Stored items from a collection
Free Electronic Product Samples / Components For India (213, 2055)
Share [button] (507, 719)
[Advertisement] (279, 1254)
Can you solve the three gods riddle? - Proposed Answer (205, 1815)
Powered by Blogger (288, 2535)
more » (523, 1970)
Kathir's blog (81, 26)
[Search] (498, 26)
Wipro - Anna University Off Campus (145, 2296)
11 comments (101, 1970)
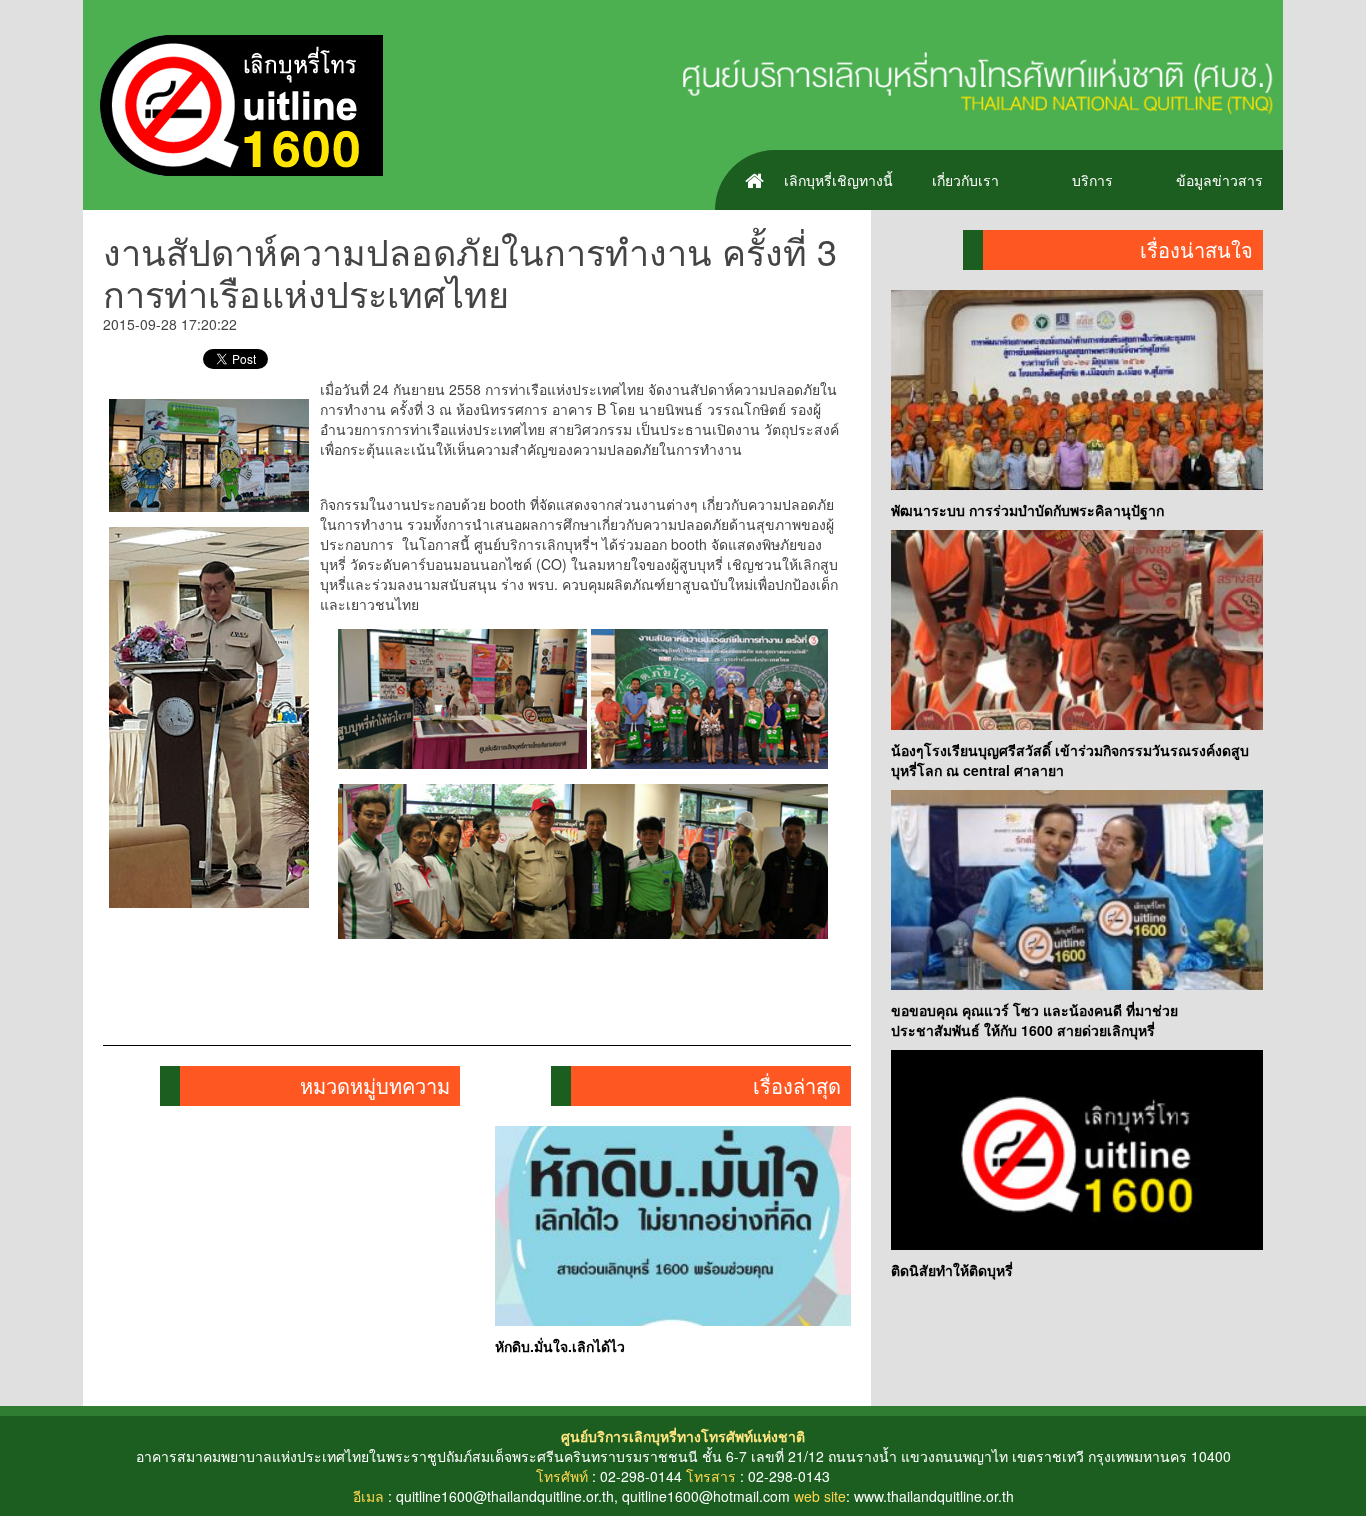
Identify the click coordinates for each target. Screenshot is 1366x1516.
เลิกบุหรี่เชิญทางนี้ (838, 180)
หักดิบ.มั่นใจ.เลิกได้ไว (560, 1346)
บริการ (1092, 180)
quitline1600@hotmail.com (706, 1496)
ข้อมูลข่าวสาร (1219, 180)
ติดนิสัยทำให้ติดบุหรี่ (952, 1270)
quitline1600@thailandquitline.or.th (505, 1496)
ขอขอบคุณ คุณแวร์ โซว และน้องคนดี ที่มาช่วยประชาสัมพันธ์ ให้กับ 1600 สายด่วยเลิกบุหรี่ (1034, 1020)
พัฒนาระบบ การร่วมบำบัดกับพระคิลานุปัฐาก (1027, 510)
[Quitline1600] (233, 103)
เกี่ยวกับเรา (965, 180)
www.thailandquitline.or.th (934, 1496)
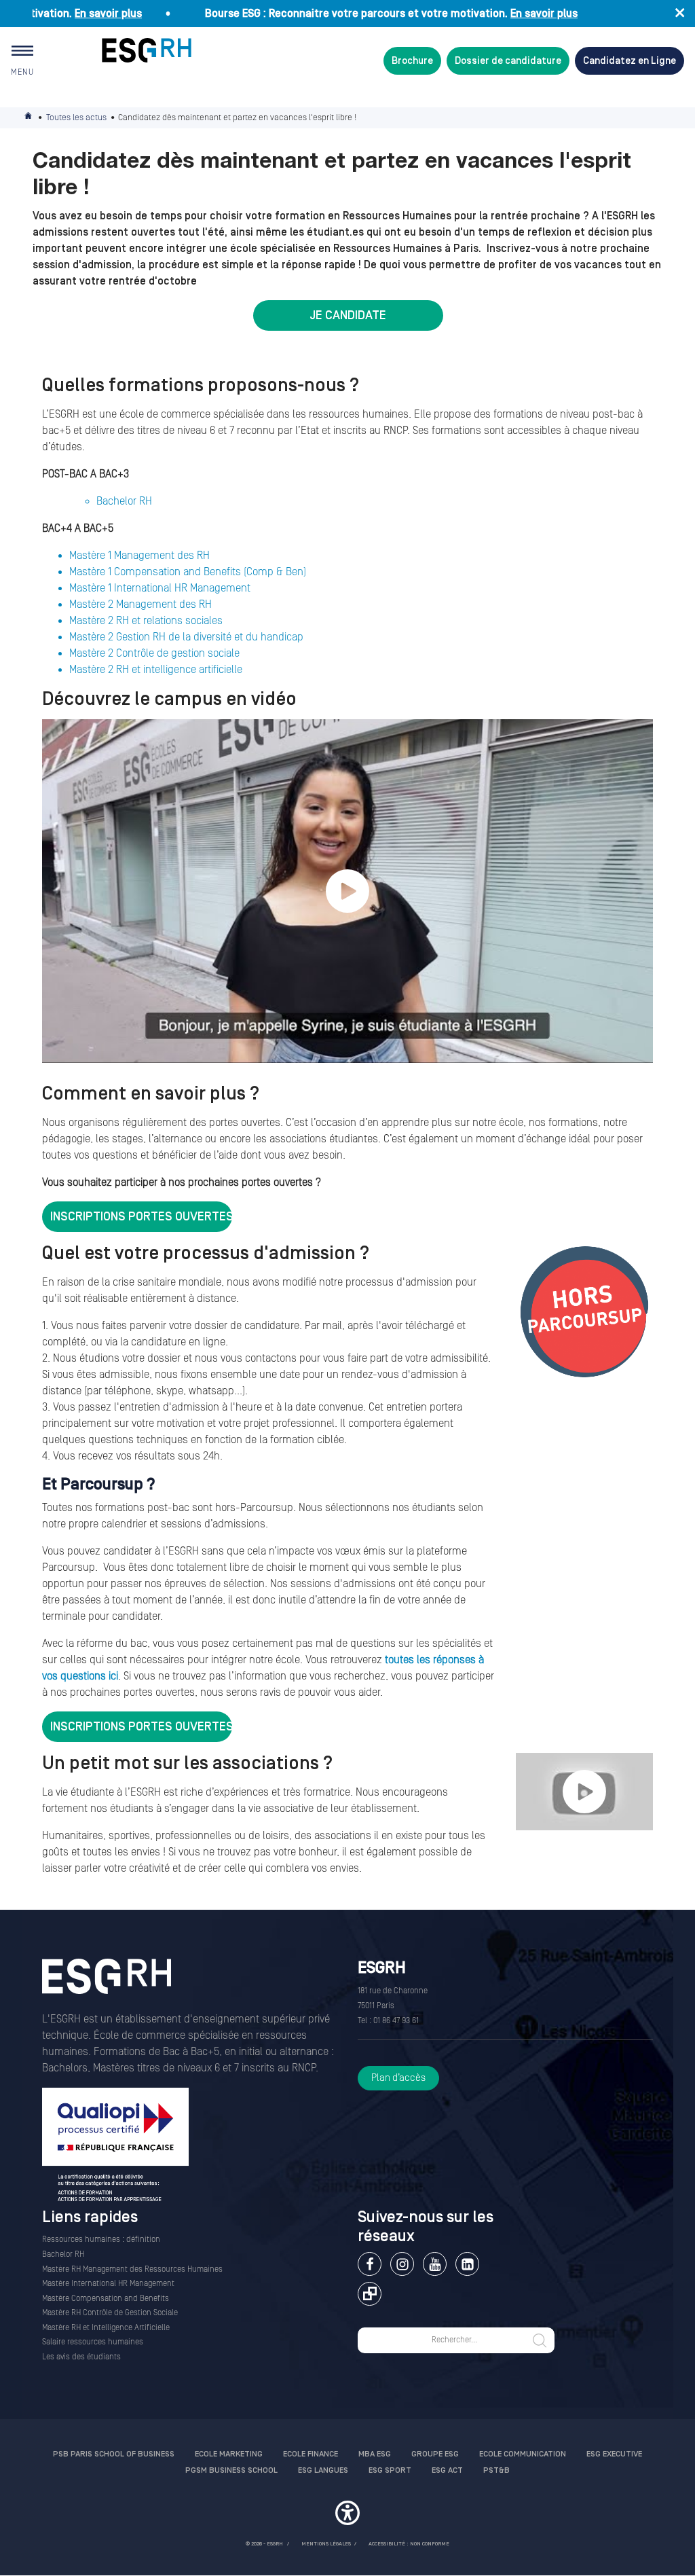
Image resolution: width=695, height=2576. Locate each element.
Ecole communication (522, 2454)
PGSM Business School (231, 2470)
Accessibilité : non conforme (409, 2544)
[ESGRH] (146, 50)
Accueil (29, 117)
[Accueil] (106, 1984)
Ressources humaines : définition (101, 2239)
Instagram (402, 2264)
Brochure (412, 61)
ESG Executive (614, 2454)
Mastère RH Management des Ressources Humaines (132, 2269)
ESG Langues (323, 2470)
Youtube (435, 2264)
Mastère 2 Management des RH (140, 604)
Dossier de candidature (508, 61)
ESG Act (447, 2470)
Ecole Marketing (229, 2454)
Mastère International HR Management (108, 2283)
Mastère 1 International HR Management (159, 588)
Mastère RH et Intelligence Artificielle (106, 2327)
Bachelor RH (124, 501)
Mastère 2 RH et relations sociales (146, 621)
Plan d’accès (398, 2078)
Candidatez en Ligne (629, 61)
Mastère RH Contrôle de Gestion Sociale (110, 2312)
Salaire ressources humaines (92, 2342)
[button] (347, 2515)
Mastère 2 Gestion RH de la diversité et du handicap (186, 637)
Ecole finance (310, 2454)
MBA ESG (374, 2454)
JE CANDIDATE (347, 315)
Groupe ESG (435, 2454)
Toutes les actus (76, 117)
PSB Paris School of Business (113, 2454)
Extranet (369, 2294)
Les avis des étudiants (81, 2357)
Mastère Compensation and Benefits (105, 2298)
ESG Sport (390, 2470)
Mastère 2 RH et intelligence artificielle (155, 670)
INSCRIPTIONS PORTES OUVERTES (141, 1217)
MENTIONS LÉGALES (326, 2544)
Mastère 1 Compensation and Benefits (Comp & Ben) (187, 572)
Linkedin (467, 2264)
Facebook (369, 2264)
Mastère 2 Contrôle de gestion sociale (154, 653)
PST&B (496, 2470)
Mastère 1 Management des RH (139, 555)
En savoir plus (67, 13)
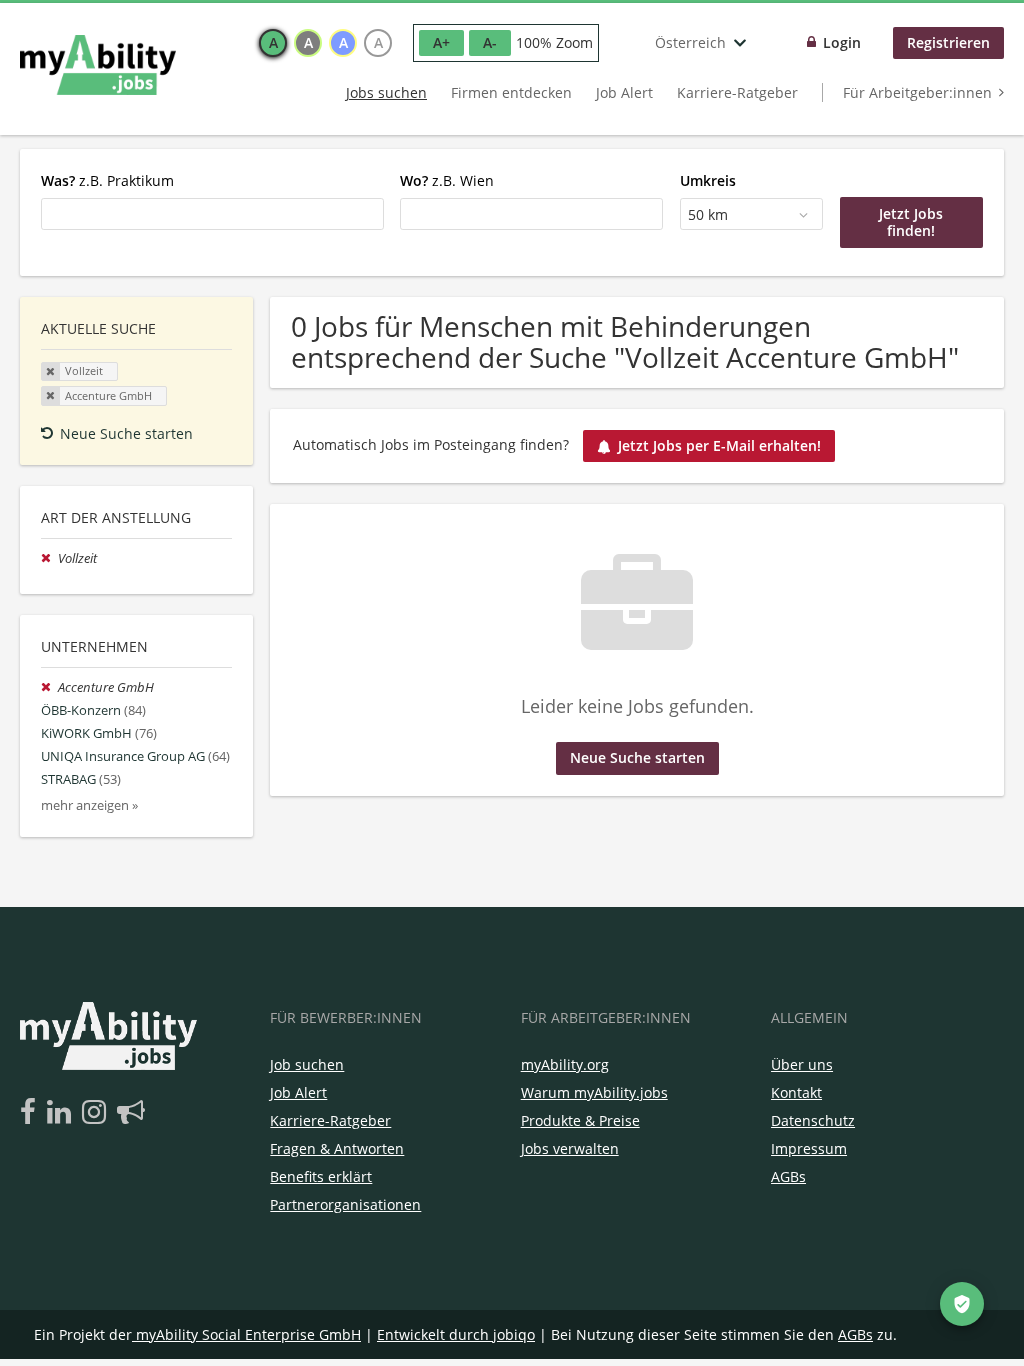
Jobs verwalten (570, 1148)
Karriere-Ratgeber (737, 92)
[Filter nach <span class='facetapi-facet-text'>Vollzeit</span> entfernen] (51, 372)
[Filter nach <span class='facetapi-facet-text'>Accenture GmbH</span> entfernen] (51, 396)
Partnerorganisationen (345, 1204)
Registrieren (948, 42)
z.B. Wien (447, 180)
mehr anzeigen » (89, 805)
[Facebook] (31, 1113)
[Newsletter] (131, 1113)
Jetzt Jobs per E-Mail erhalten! (719, 445)
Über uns (802, 1064)
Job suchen (307, 1064)
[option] (273, 43)
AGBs (788, 1176)
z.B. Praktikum (107, 180)
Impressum (809, 1148)
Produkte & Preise (580, 1120)
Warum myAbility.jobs (594, 1092)
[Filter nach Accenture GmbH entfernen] (49, 687)
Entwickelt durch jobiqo (456, 1334)
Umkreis (708, 180)
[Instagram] (97, 1113)
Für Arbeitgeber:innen (917, 92)
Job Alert (624, 92)
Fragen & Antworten (337, 1148)
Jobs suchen (386, 92)
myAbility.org (565, 1064)
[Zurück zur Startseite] (98, 65)
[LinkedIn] (62, 1113)
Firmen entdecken (511, 92)
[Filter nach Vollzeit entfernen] (49, 558)
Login (842, 42)
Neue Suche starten (126, 433)
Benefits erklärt (321, 1176)
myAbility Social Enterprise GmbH (248, 1334)
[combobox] (212, 214)
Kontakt (796, 1092)
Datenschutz (813, 1120)
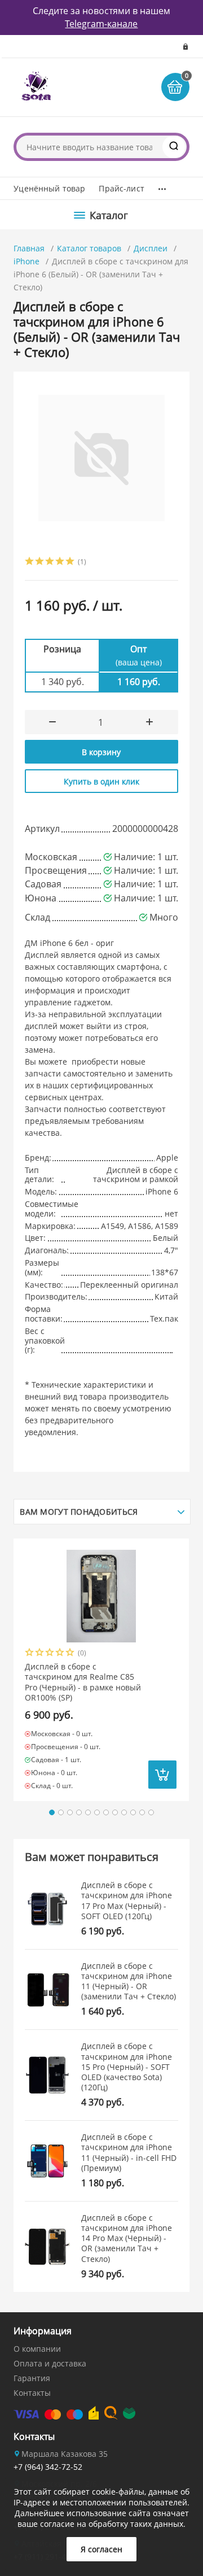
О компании (37, 2348)
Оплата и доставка (50, 2363)
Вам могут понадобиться (79, 1511)
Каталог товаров (89, 248)
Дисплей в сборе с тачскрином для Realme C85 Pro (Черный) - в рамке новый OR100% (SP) (83, 1682)
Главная (29, 248)
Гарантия (32, 2378)
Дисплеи (150, 248)
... (162, 185)
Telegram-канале (101, 24)
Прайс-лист (121, 188)
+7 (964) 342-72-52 (48, 2466)
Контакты (32, 2392)
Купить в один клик (101, 781)
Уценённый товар (49, 188)
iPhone (26, 261)
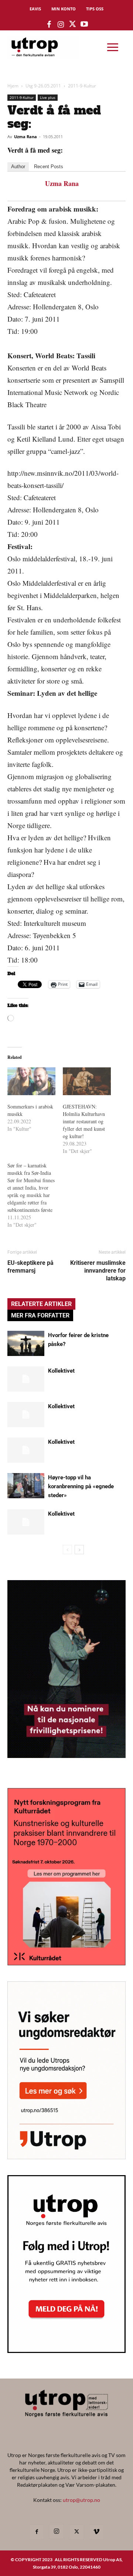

> _Exercise objective_
Look above for the line with "หักดิบ.มั่นใจ.เลิกได้ไว (560, 1346)", then give again exactly every line from there through the line with "Mastère 2 RH et intelligence", skipping the pictures.

> _Response_
หักดิบ.มั่นใจ.เลิกได้ไว (560, 1346)
บริการ (1092, 180)
quitline1600@hotmail.com (706, 1496)
ข้อมูลข่าวสาร (1219, 180)
ติดนิสัยทำให้ติดบุหรี่ (952, 1270)
quitline1600@thailandquitline.or.th (505, 1496)
ขอขอบคุณ คุณแวร์ โซว และน้องคนดี ที่มาช่วยประชาสัมพันธ์ ให้กับ 1600 สายด่วยเลิกบุหรี่ (1034, 1020)
พัฒนาระบบ การร่วมบำบัดกับพระคิลานุปัฐาก (1027, 510)
[Quitline1600] (233, 103)
เกี่ยวกับเรา (965, 180)
www.thailandquitline.or.th (934, 1496)
Image resolution: width=695, height=2576. Locate each element.
Ecole communication (522, 2454)
PGSM Business School (231, 2470)
Accessibilité : non conforme (409, 2544)
[ESGRH] (146, 50)
Accueil (29, 117)
[Accueil] (106, 1984)
Ressources humaines : définition (101, 2239)
Instagram (402, 2264)
Brochure (412, 61)
ESG Executive (614, 2454)
Mastère RH Management des Ressources Humaines (132, 2269)
ESG Langues (323, 2470)
Youtube (435, 2264)
Mastère 2 Management des RH (140, 604)
Dossier de candidature (508, 61)
ESG Act (447, 2470)
Ecole Marketing (229, 2454)
Mastère International HR Management (108, 2283)
Mastère 1 International HR Management (159, 588)
Mastère RH et Intelligence Artificielle (106, 2327)
Bachelor RH (124, 501)
Mastère 2 RH et relations sociales (146, 621)
Plan d’accès (398, 2078)
Candidatez en Ligne (629, 61)
Mastère RH Contrôle de Gestion Sociale (110, 2312)
Salaire ressources humaines (92, 2342)
[button] (347, 2515)
Mastère 2 Gestion RH de la diversité et du handicap (186, 637)
Ecole finance (310, 2454)
MBA ESG (374, 2454)
JE CANDIDATE (347, 315)
Groupe ESG (435, 2454)
Toutes les actus (76, 117)
PSB Paris School of Business (113, 2454)
Extranet (369, 2294)
Les avis des étudiants (81, 2357)
Mastère Compensation and Benefits (105, 2298)
ESG Sport (390, 2470)
Mastère 2 RH et intelligence artificielle (155, 670)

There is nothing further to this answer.